Bayesian Neural Networks – A comprehensive review

Bayesian Neural Networks (BNNs) represent a fusion of two powerful concepts in machine learning: neural networks and Bayesian inference. While traditional neural networks are deterministic and lack a natural way to account for uncertainty, Bayesian Neural Networks introduce a probabilistic framework that allows for the representation of uncertainty in both the model parameters and predictions.

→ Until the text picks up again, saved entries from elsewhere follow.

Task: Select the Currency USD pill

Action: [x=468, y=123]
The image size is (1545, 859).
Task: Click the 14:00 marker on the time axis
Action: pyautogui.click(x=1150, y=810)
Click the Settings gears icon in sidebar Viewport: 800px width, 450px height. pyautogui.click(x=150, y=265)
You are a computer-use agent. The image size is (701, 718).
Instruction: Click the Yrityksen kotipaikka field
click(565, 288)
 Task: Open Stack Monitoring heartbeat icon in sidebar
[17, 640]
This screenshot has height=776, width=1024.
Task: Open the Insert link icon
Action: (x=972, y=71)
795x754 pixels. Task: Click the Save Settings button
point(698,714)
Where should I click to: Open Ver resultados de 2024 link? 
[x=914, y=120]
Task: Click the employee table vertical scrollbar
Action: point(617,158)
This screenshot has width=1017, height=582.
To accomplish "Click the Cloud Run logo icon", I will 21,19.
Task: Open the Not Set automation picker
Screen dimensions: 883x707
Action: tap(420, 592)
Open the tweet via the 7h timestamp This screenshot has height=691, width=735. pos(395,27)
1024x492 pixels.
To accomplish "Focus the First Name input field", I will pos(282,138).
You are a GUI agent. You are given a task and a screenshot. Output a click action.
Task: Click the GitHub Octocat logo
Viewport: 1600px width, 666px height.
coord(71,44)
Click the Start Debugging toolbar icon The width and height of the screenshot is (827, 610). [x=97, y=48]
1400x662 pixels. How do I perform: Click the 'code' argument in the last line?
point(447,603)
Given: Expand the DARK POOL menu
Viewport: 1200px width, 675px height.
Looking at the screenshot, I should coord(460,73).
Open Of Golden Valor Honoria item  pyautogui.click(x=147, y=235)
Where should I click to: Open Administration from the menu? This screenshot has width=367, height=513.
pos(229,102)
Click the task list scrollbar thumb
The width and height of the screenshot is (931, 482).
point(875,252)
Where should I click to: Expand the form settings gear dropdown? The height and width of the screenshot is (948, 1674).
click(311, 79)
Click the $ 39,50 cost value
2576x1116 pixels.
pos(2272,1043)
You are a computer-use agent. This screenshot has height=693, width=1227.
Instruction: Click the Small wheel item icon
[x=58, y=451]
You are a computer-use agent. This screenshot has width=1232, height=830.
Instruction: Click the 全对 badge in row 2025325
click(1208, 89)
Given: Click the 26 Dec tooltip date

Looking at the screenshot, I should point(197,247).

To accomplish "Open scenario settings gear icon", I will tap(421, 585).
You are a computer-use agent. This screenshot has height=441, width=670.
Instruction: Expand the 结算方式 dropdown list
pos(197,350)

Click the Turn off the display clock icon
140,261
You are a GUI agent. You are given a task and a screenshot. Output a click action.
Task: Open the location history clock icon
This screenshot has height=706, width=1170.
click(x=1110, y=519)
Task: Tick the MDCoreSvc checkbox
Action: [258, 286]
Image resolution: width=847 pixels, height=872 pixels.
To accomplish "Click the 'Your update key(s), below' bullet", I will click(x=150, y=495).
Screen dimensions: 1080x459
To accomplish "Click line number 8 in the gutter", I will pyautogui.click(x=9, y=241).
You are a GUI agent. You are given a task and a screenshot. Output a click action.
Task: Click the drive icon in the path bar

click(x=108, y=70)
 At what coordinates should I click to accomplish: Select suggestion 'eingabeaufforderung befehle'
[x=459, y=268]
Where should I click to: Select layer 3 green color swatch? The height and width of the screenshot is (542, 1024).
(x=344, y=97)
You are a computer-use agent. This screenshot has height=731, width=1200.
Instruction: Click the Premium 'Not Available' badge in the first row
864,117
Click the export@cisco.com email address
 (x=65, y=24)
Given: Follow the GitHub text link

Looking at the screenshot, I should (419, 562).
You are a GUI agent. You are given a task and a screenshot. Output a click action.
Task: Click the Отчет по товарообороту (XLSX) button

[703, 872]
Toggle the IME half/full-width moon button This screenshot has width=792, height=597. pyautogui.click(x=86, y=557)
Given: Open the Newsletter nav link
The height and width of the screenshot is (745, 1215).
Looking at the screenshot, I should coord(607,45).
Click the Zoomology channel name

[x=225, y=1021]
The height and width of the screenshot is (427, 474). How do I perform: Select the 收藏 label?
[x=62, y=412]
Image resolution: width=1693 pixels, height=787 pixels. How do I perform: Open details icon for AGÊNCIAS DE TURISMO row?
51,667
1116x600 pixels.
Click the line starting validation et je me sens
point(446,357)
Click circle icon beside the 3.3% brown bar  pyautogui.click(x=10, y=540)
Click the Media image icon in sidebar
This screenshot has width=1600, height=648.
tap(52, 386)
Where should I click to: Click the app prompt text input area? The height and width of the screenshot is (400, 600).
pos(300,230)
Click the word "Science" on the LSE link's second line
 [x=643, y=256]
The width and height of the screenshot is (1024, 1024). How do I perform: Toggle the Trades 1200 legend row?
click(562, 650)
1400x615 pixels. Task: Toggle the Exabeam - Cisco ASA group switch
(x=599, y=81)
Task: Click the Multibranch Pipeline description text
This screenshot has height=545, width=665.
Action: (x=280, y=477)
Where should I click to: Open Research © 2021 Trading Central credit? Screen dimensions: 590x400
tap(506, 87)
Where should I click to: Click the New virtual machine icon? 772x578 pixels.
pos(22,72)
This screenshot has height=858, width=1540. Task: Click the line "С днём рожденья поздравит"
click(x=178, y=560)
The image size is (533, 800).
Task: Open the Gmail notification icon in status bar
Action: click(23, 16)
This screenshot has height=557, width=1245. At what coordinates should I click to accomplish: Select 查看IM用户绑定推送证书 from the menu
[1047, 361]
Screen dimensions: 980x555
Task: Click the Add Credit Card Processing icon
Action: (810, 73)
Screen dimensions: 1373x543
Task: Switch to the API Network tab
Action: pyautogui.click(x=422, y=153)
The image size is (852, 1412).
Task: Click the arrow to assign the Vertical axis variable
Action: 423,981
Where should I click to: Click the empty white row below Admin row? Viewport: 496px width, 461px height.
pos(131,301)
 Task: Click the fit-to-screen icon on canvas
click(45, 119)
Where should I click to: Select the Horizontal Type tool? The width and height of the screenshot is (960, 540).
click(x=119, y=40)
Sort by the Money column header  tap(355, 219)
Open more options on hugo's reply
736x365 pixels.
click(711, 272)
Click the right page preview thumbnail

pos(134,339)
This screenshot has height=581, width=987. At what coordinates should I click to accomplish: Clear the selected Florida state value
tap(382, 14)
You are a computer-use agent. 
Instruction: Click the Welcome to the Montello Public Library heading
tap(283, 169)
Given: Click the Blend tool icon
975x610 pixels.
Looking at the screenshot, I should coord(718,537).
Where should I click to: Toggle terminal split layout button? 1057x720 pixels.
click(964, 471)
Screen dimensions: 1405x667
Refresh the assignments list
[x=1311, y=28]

In a Bayesian Neural Network, instead of having fixed weights as in a standard neural network, the weights are treated as probability distributions. This means that rather than providing a single point estimate for each weight, the model captures a range of possible values, expressing the inherent uncertainty in the parameters. We will look at a derivation of a simple neural networks, and the code implementation of this concept.

Derivation

Let us the regression problem of predicting a continuous target variable $t$ from a vector $\mathbf{x}$ of inputs. We will assume that the conditional distribution $p(t | \mathbf{x})$ is Gaussian, with the mean given by the output of a neural network model $y(\mathbf{x}, \mathbf{w})$, and with precision $\beta$. More concretely, we have that $$p(t | \mathbf{x}, \mathbf{w}, \beta) = N(t | y(\mathbf{x}, \mathbf{w}), \beta^{-1})$$

We choose a prior distribution on the weights $\mathbf{w}$, which is a multivariate Gaussian with precision matrix $\alpha \mathbf{I}$. More specifically, $$p(\mathbf{w} | \alpha) = N(\mathbf{w} | \mathbf{0}, \alpha^{-1} \mathbf{I})$$ The likelihood for the dataset is $$p(D | \mathbf{w}, \beta) = \prod_{n=1}^N N(t_n | y(\mathbf{x}_n, \mathbf{w}), \beta^{-1})$$ From the prior and the likelihood, we can calculate the posterior distribution of $\mathbf{w}$ $$p(\mathbf{w} | D, \alpha, \beta) \propto p(\mathbf{w} | \alpha) \, p(D | \mathbf{w}, \beta)$$ In the case of Bayesian Linear Regression, where $y(\mathbf{x}, \mathbf{w})$ is a linear function of $\mathbf{w}$, this quantity turns out to be Gaussian. However, in a neural network, where $y(\mathbf{x}, \mathbf{w})$ is an arbitrary function $\mathbf{w}$, the posterior will likely be non-Gaussian

Laplace Approximation

We can approximate the posterior of $\mathbf{w}$ using Laplace approximation, which involves finding a local minima, $\mathbf{w}_{MAP}$, of the log posterior $$\ln p(\mathbf{w} | D) = – \cfrac{\alpha}{2} \mathbf{w}^T\mathbf{w} \, – \, \cfrac{\beta}{2} \sum_{n=1}^N \{ y(\mathbf{x}_n, \mathbf{w}) \, – \, t_n \}^2 + \text{const}$$ This is only a local minima because the function is not guaranteed to be convex, like in the case of linear regression.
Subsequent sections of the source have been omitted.